• _DETALHES DA TAREFA_
No trecho fornecido abaixo, o que Lira decidiu extinguir no mesmo dia da aprovação da LSN?

O nome mudou, já o conteúdo, nem um pouco. Na última terça-feira (04),a atualização da LSN foi aprovada, com votos do PT, PCdoB e apoio também de figuras como Freixo. Não podemos deixar de notar que sua aprovação se deu, também, em um contexto bem específico: o temor compartilhado na classe dominante brasileira que a explosão da luta de classes na Colômbia, contra o presidente Duque e a repressão policial, chegue ao país. Talvez por isso a extrema pressa e a votação sob regime de urgência, que legitima o pisoteamento das próprias regras do processo legislativo da casa, tornando-a ainda mais antipopular, como denunciaram diversas organizações sociais.

Lira cinicamente comemora a decisão parlamentar que, caso saia vitoriosa no Senado, será uma LSN a là regime do golpe de 2016, também decidiu, no mesmo dia, extinguir a comissão da reforma tributária, motivo pelo qual, na Colômbia, levou as massas às ruas contra o governo. Lira não é estupido, planeja atrasar um pouco uma reforma que no país vizinho fez explodir a raiva em revolta. Mas, na mesma medida, busca preparar a repressão com maior coesão estatal, com ares renovados, sem as intrigas e pancadas entre os próprios golpistas que usaram a LSN um contra o outro.

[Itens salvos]

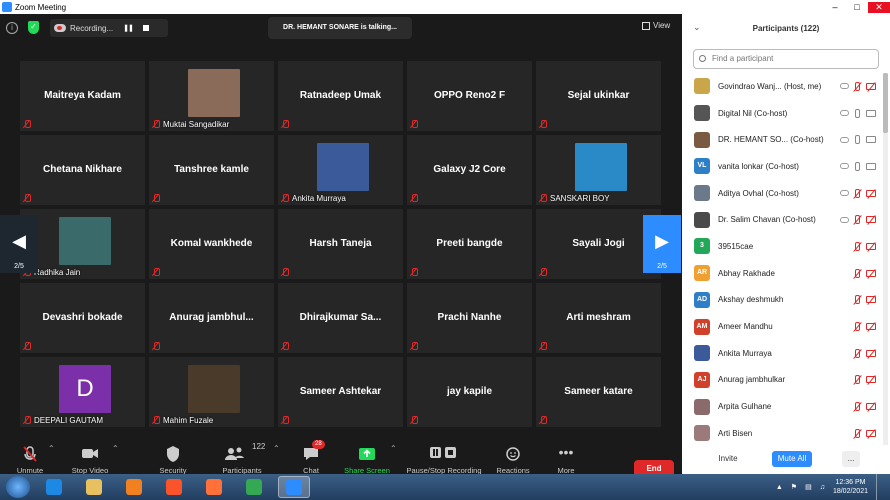 This screenshot has height=500, width=890. What do you see at coordinates (340, 244) in the screenshot?
I see `video-tile: Harsh Taneja` at bounding box center [340, 244].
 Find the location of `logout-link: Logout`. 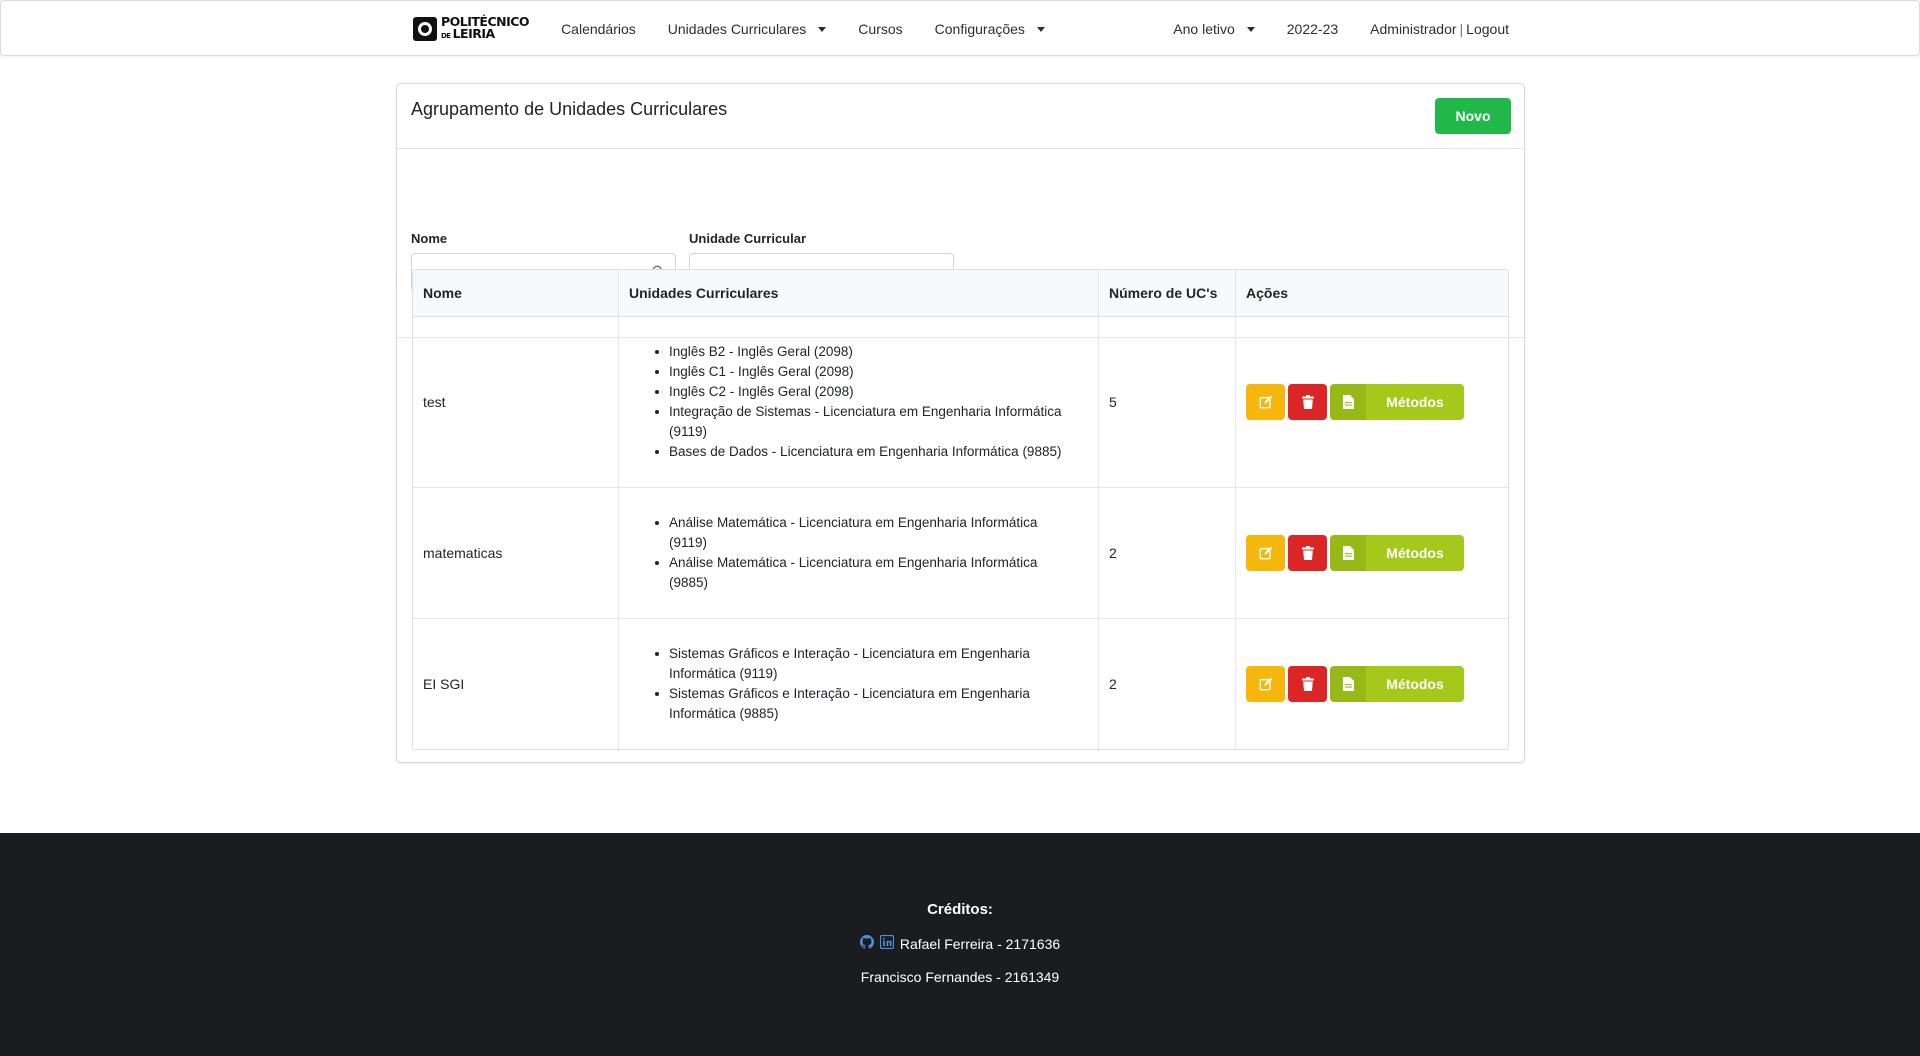

logout-link: Logout is located at coordinates (1488, 29).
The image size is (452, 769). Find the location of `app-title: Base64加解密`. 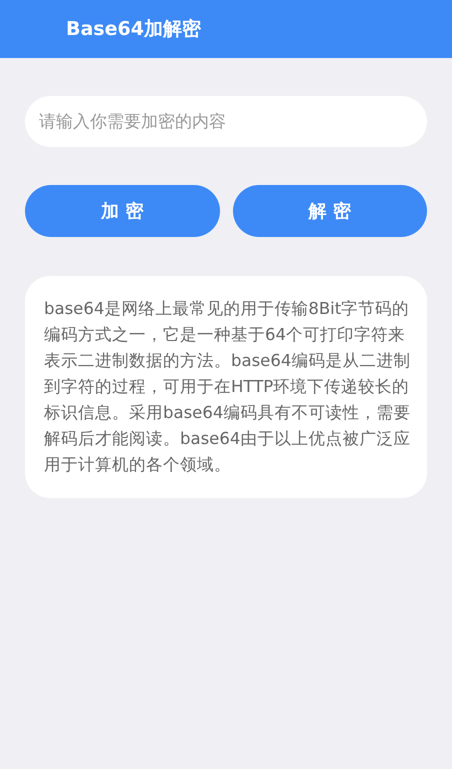

app-title: Base64加解密 is located at coordinates (134, 30).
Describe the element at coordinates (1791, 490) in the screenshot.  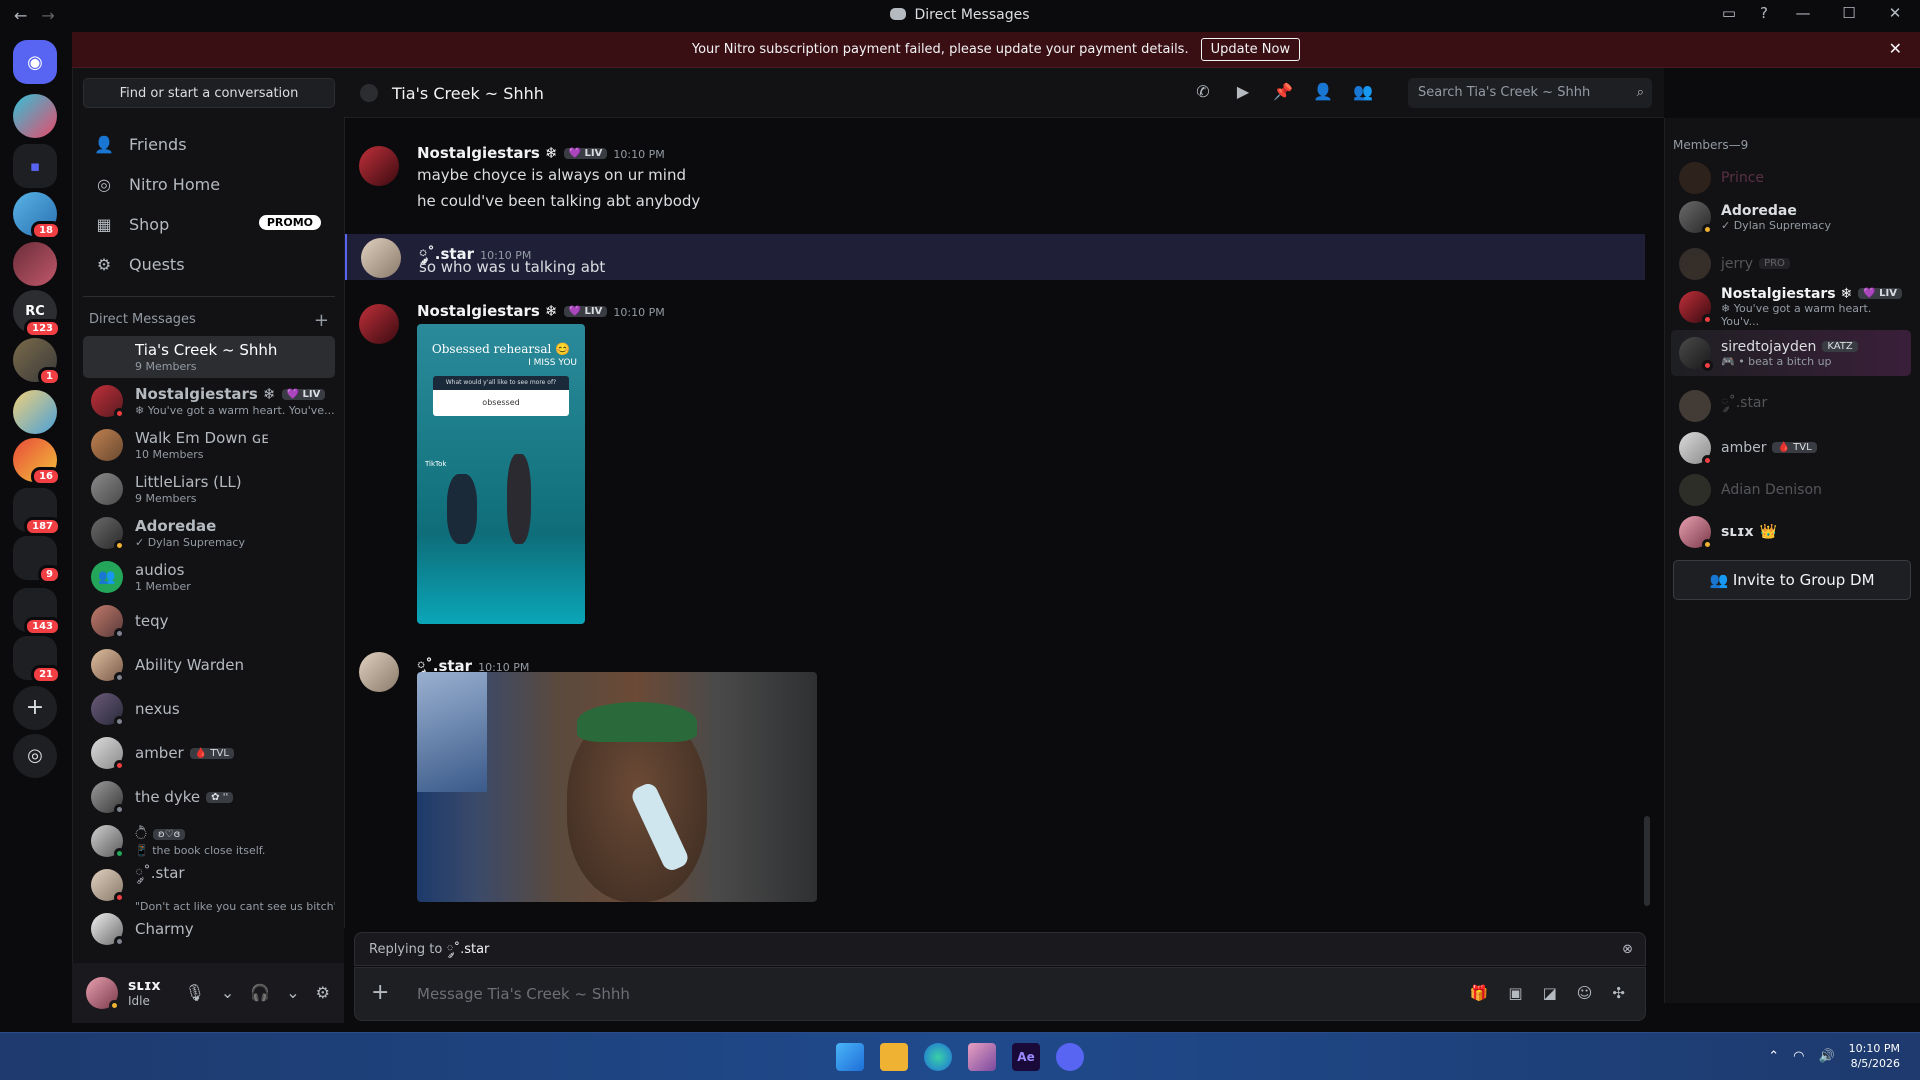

• _RESPOSTA AO EXERCÍCIO_
A comissão da reforma tributária.